The CNN [38] architecture employed in this study adopts a standard deep image-classification pipeline composed of successive convolutional and pooling layers followed by fully connected layers. The convolutional layers apply learnable filters to each input frame, enabling hierarchical extraction of salient spatial patterns and discriminative features, while the pooling layers reduce spatial resolution and enhance invariance to local transformations. The final fully connected layers map the learned feature representations to a binary decision space, classifying each frame as cheating or non-cheating. As illustrated in Fig. 7, this architecture is particularly well suited to capturing subtle visual cues in individual exam frames, thereby allowing the system to effectively distinguish cheating behaviors from normal examination activities.

Figure 7: The CNN model for cheating/not cheating face classification

3.3 Combined Models Proposed

The effectiveness of the proposed methodology arises from strategically integrating face detection and classification models. In our approach, the detection model initially identifies faces and suspicious objects within each video frame. Subsequently, the classification model processes these detections to determine whether the identified behavior constitutes cheating. To rigorously evaluate the proposed approach, we conducted nine experimental combinations, leveraging various detection and classification models. Through comprehensive experiments on a custom dataset specifically designed for this research, we identified YOLOv12 coupled with CNN as the most effective combination, delivering the highest accuracy in identifying and classifying cheating behaviors in video-recorded online examinations (see Fig. 8).
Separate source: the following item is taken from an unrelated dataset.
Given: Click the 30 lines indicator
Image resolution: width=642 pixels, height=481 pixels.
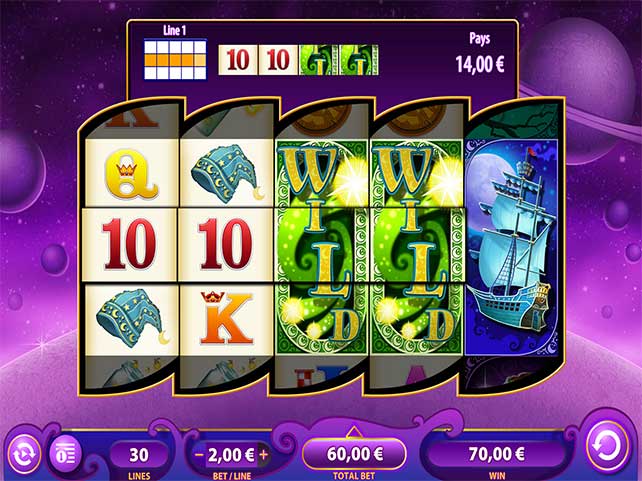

Figure 8: The combined models proposed for cheating/not cheating face classification

4  Experimental Data and Results

This section describes the experimental setup, datasets employed, evaluation criteria, results analysis, and comparative insights regarding the performance of the proposed deep learning models in detecting cheating behaviors during online examinations.

4.1 Datasets

Prior to the commencement of the examination, explicit rules were provided to participants, including prohibitions on the use of books, notes, mobile phones, laptops, and internet access, as well as a clear instruction to complete the exam independently. To simulate realistic cheating scenarios and diversify the dataset, experiments involved two distinct participant groups: actors instructed to simulate cheating without specific guidance on methods, and actual students unaware of testing conditions but subtly prompted by the proctor through interactions such as offering books, initiating conversation, or handing them unauthorized devices. The dataset captures five main categories of cheating behaviors: (1) Unauthorized use of books or notes; (2) Interaction or communication with another individual present in the examination room; (3) Unauthorized internet usage; (4) Communication via mobile phone calls; (5) Unauthorized usage of mobile phones for various activities. The deliberate inclusion of both simulated and realistic scenarios enriches the dataset, enabling robust analysis and ensuring that the proposed detection models generalize effectively across various cheating behaviors and circumstances.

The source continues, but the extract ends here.